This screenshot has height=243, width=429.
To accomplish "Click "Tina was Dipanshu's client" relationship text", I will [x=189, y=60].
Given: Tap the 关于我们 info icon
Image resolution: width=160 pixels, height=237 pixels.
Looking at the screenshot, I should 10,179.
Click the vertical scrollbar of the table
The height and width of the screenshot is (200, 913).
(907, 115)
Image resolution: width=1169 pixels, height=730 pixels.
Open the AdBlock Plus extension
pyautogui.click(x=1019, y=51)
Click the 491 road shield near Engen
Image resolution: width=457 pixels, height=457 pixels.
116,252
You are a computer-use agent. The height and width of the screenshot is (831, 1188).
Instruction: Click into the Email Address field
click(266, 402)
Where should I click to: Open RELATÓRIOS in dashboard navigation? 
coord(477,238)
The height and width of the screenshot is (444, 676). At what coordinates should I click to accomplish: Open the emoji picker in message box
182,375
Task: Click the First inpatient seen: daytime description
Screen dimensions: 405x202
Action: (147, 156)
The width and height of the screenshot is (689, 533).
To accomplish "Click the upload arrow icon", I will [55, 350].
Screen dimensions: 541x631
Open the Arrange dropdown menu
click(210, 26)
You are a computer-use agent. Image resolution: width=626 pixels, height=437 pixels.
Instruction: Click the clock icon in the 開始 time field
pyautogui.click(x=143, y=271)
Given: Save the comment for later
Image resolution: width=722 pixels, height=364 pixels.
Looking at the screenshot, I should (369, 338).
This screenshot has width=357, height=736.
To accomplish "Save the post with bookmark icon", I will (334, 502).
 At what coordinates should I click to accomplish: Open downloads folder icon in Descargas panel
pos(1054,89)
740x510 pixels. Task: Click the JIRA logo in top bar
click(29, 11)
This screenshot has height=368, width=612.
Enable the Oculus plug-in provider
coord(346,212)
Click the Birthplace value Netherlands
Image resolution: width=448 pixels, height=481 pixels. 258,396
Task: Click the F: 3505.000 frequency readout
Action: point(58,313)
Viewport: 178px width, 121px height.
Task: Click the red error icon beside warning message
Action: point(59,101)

#####

任务要求: 请从以上条目中摘出所有含有“will”一词的行，逐行照抄。

任务解答:
To accomplish "Click "Tina was Dipanshu's client" relationship text", I will [x=189, y=60].
To accomplish "Click the upload arrow icon", I will [55, 350].
To accomplish "Save the post with bookmark icon", I will (334, 502).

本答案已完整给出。